=== SELECTED PASSAGE ===
Melbourne SUMs Workshop (Au & NZ)
4-5 October 2007
Preceding the IDEA2007 is an Australian and New Zealand SUMs Workshop in Melbourne. This is an informal, by-invitation, workshop for those developing SUMs where we exchange ideas and plan the DEST and NZ Ministry of Education's e-Framework future directions.
At the IDEA2007 e-Framework in Action afternoon we will be presenting some of what occurred during the preceding e-Framework workshop, as well as go into ePortfolio in some depth.
Sections:
Partner Priorities
Here are the partner priorities which we will discuss...
- Access management
- Enterprise architectures
- Repositories
- Student data
- Research data
- e-Portfolio
Attendees
Lyle Winton, DEST
Simon Porter, DEST
Kerry Blinco, DEST
Sandy Britain, MoE NZ
Grant Floyd, MoE NZ
Graham Leech, MoE NZ
Owen ONeill, eWorks
Suzanne Curyer, Education.au
Brenton Westley, DECS
David Levy, DEST
Nick Nicholas, PILIN & FRED
Chris Blackall, APSR
Meeting Notes
A gentle introduction to the e-Framework was presented, followed by a technical introduction to the e-Framework components, especially SUMs (Service Usage Models).
Chris Blackall identified a need: many SII projects coming to fruition. (Clever Collections will present some examples). It would be great if these projects could articulate their services interfaces in a common format. APSR need to document their REST interfaces.
NB: See Development - SUMs on this wiki for more information on all SUMs mentioned below.
e-Framework Components
People were interested in the relationship between Service Expressions (SEs) and SUMS. (Briefly discussed but we ran out of time to go into details.)
How do you document Service Expressions? Service Expressions document the service interfaces (often standards based) to the level at which you need interoperability. This includes: what are the standards, how do you create one or bind to it, are there non-functional constraints, what are the semantics of the input/output.
What comes first, SUMS or service expressions? No real answer, it depends.
At the moment, probably need to do both as companion documents, but as the e-Framework fills up, SUMS can refer to already existing service expressions.
"Workflow" (business process) was discussed. How do you bridge the abstraction - practicality divide? It was felt that this depends on the purpose of the SUM and how critical this is to interoperability. For some SUMs human process or service coordination might be critical.
How do we best present e-Framework components/documents/SUMs/SEs? We need to present for several audiences: Business Managers, Architects, Developers. The editorial group is beginning to address this.

=== REQUIRED ACTIONS ===
1. Revise the SUMs workshop notes from the words "At the IDEA2007" through "we will discuss...", putting "session" in place of "afternoon".
2. Resume the SUMs workshop notes after their last sentence.
These lines have no connection to the SUMs workshop notes.

=== Word and item position data ===
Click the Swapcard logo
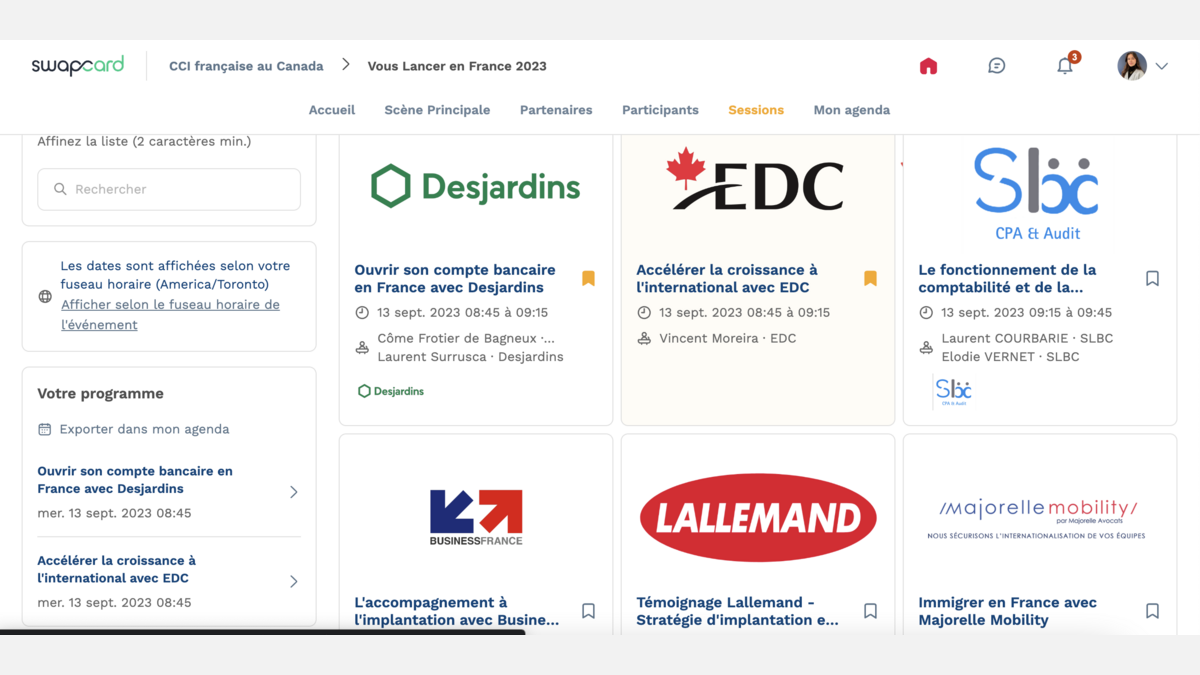The width and height of the screenshot is (1200, 675). click(78, 66)
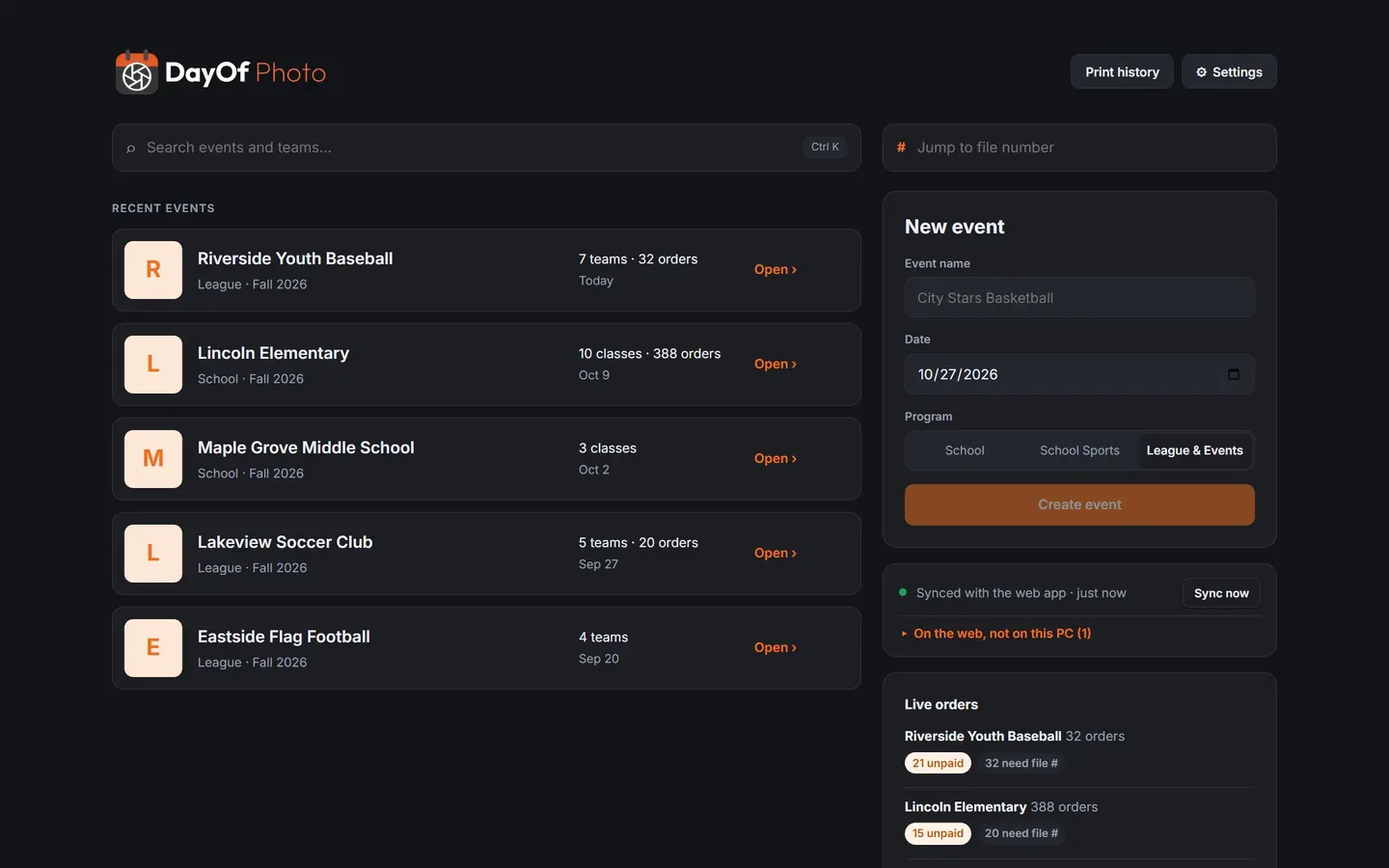Select the School program option

pos(965,450)
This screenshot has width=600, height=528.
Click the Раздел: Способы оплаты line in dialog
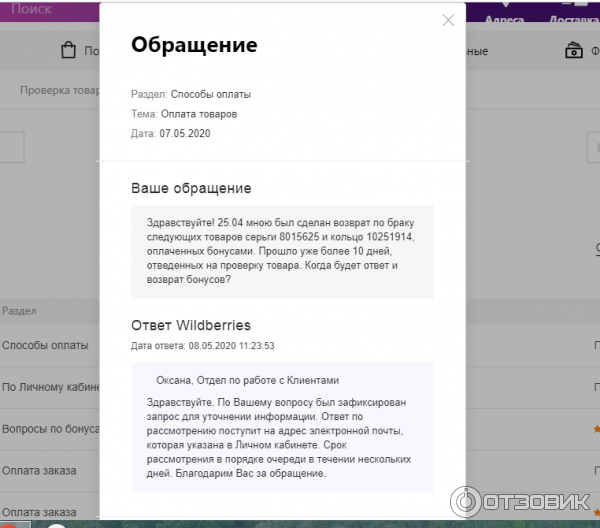point(191,94)
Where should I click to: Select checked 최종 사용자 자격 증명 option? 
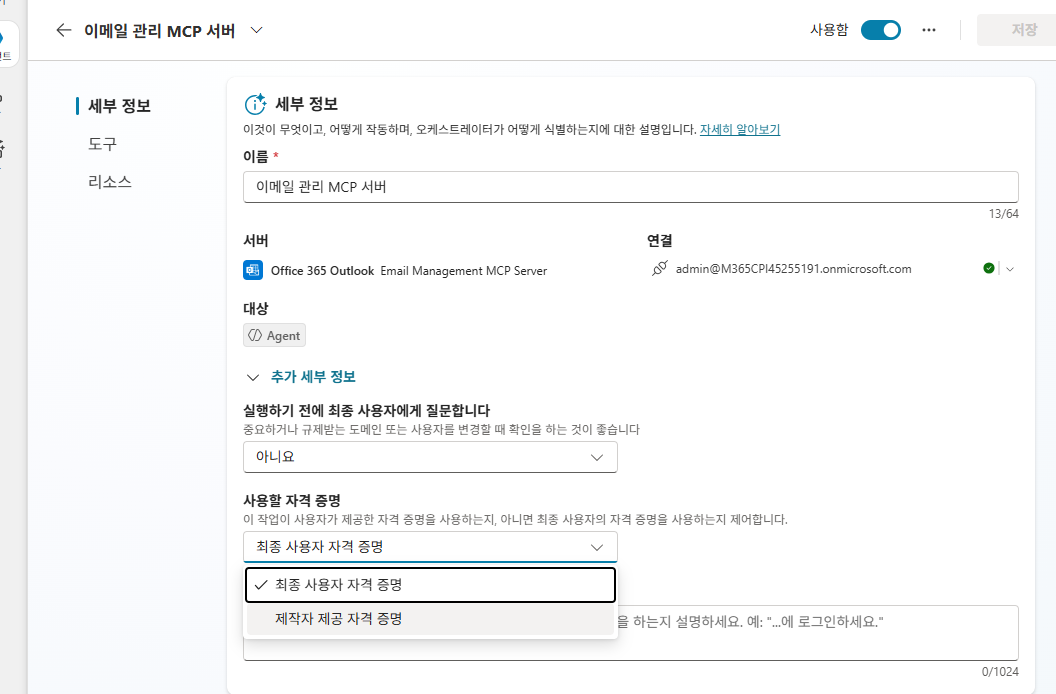pyautogui.click(x=430, y=585)
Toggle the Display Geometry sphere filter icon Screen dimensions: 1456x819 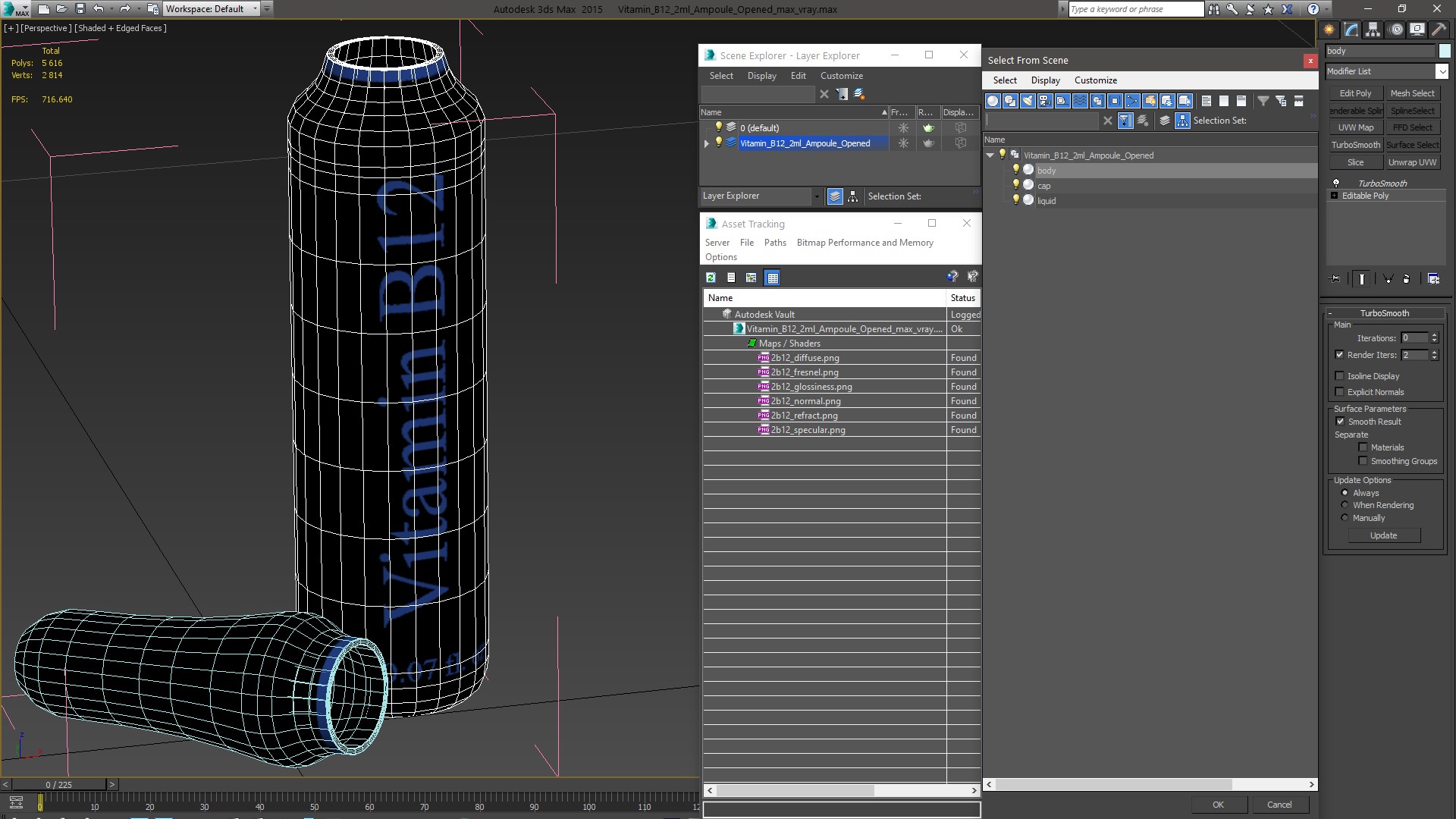tap(993, 101)
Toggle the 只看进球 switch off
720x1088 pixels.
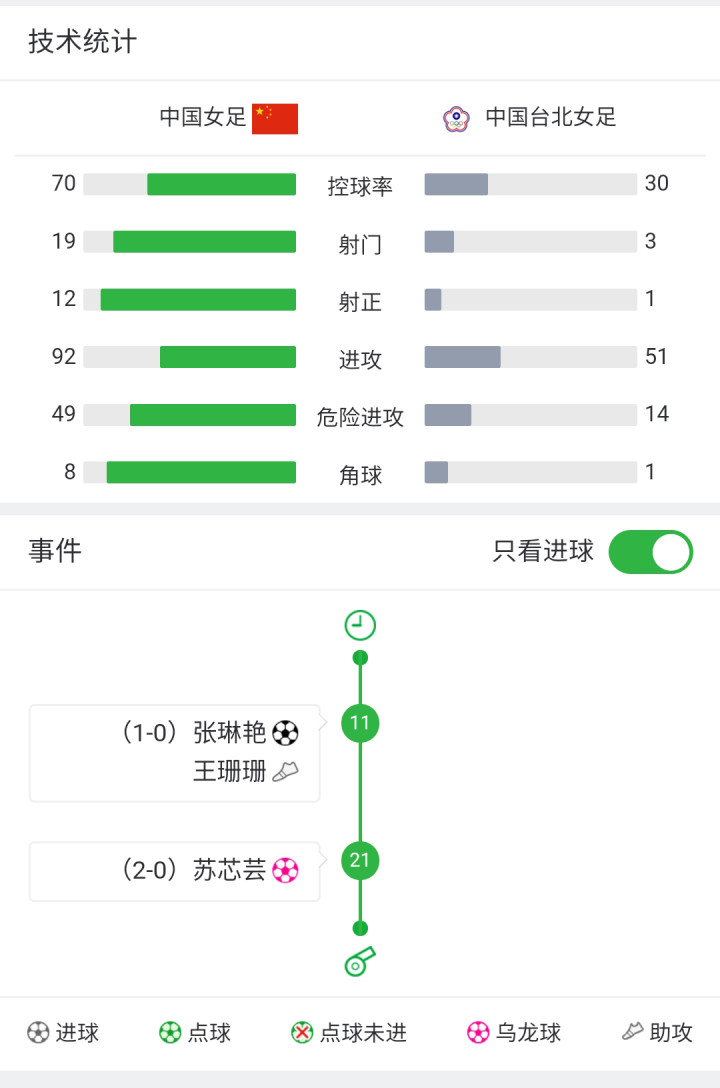[651, 552]
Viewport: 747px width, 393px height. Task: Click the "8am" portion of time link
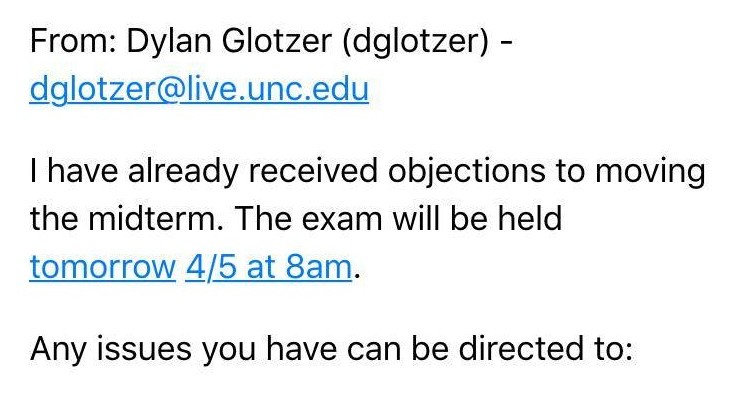318,267
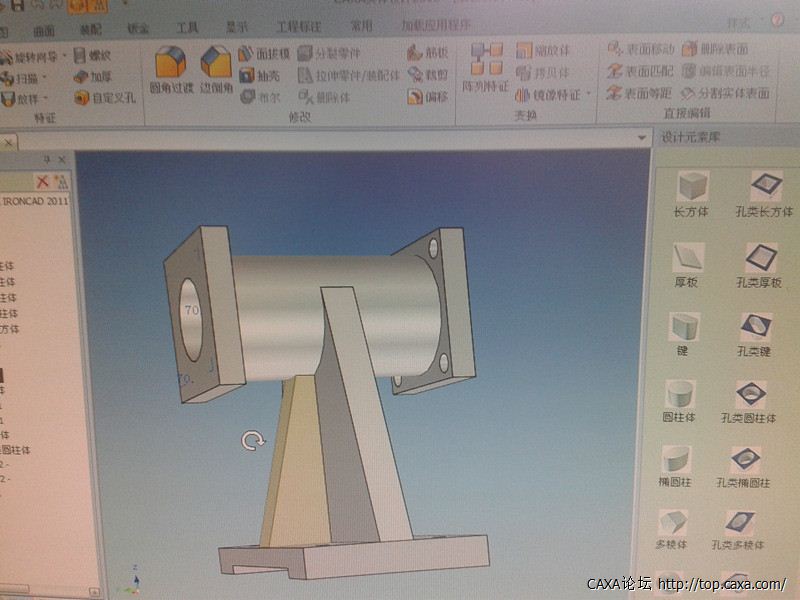This screenshot has height=600, width=800.
Task: Click the 抽壳 shell tool
Action: click(x=262, y=75)
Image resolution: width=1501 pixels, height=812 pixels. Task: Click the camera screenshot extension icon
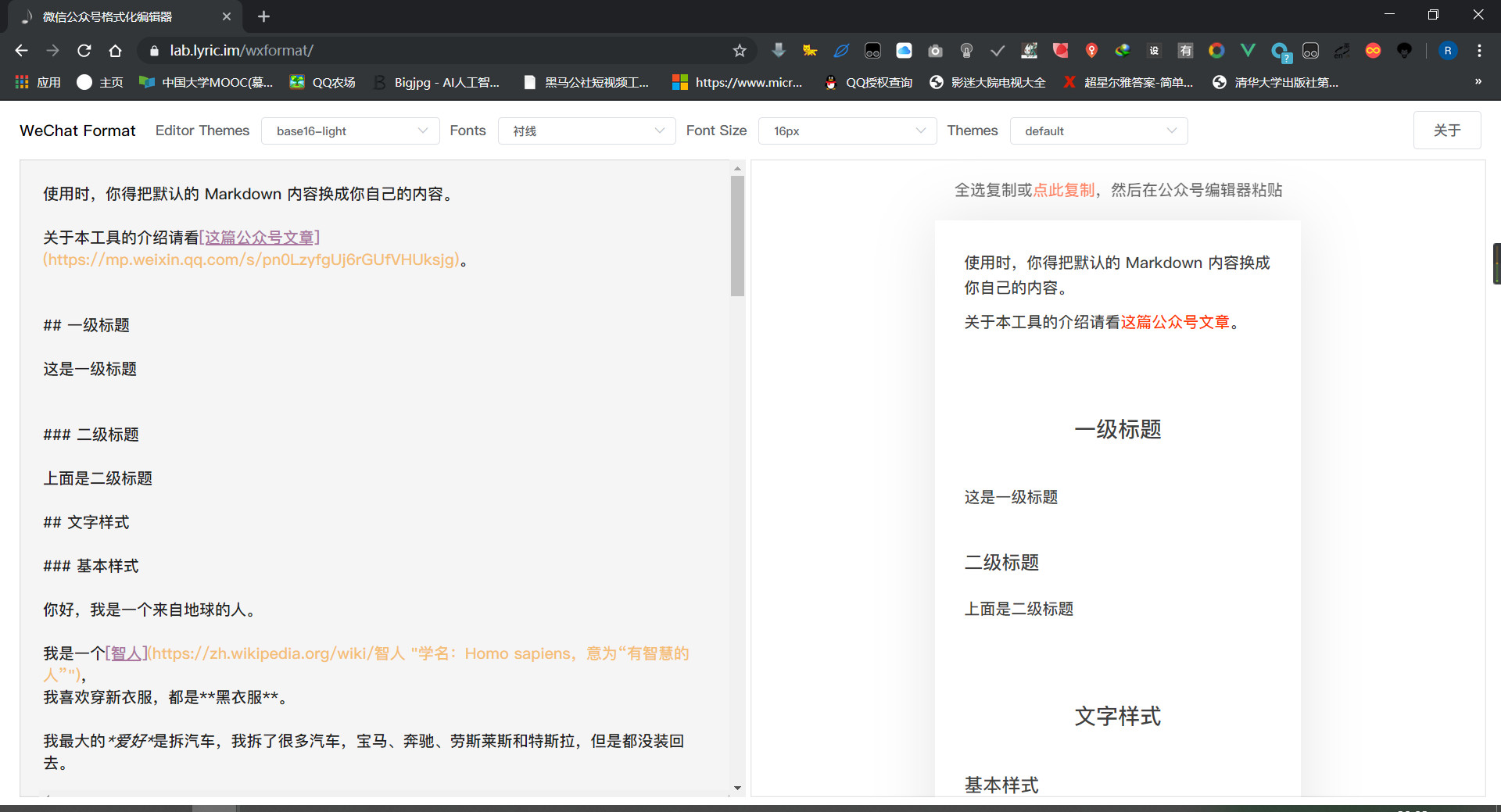tap(935, 51)
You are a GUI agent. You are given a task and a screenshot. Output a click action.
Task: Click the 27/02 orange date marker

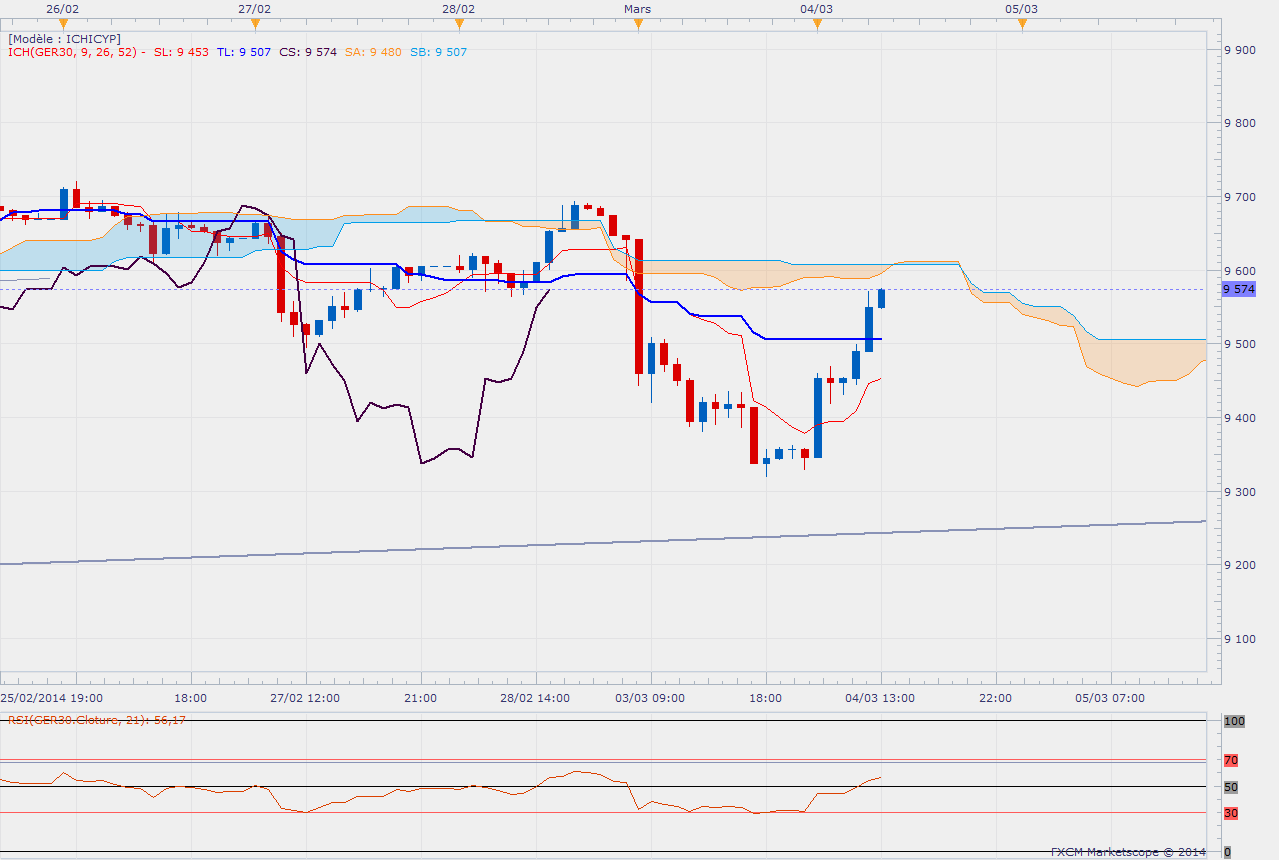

=== PER-TASK OUTPUTS ===
1.
At the IDEA2007 e-Framework in Action session we will be presenting some of what occurred during the preceding e-Framework workshop, as well as go into ePortfolio in some depth.
Sections:
Partner Priorities
Here are the partner priorities which we will discuss...

2.
How do we map implementations in the e-Framework or to e-Framework artefacts? It was felt this would be very useful. How do you know what you can just pull off the shelf or download and use? The e-Framework links off to "Known Uses" of expressions and SUMs but we don't document these as first class components. We expect people to be able to discover these from within the e-Framework. The e-Framework is looking collaborative tagging for something like this (see the discussion on a machine readable knowledgebase).
Domain models and mapping was discussed and their relationship to e-Framework components. It was agreed that this was important but something that needed to happen at a national level. Australia's approach is to allow the community to do it's own mapping using their own tools and reference this from the e-Framework components.
Simon demonstrated an approach to mapping the e-Framework against the TOGAF enterprise continuum.
e-Framework has to dove tail into your methodology. (it should not be perceived as top down) Creating the SUM itself as the user story. This is possible as a wiki page and the SUM can evolve with your thinking or your system. (Wiki templates for SUMs can be found under the Guides on the wiki.) We need some good examples. See the SUM Registry on the website and SUMs development on the wiki.
e-Framework Training
There was talk regarding the development e-Framework resources for the community. There is a 101 Guide in development by a small group of people but this is taking time. It was suggested that individuals produce guides, we collect a number of them and let the community them how they like. What I’ve learnt from the eframework. Personal perspectives, look for an authority to emerge. The feeling was just get it done, seek feedback, publish to time lines.
Good companions to the 101 Guide could be something like an e-Framework Blog. The Wiki plays part of this role, wiki notifications ("Watch Page" feature) and so does the SUM Talk list. However, answers to historical problems might be difficult to search for.
It would be good to have something on what should you look for in other peoples SUMS (for potential SUM creators).
The SUM Tutorial day (4 Jun 2007) was mentioned as a possible resource for training people in e-Framework development.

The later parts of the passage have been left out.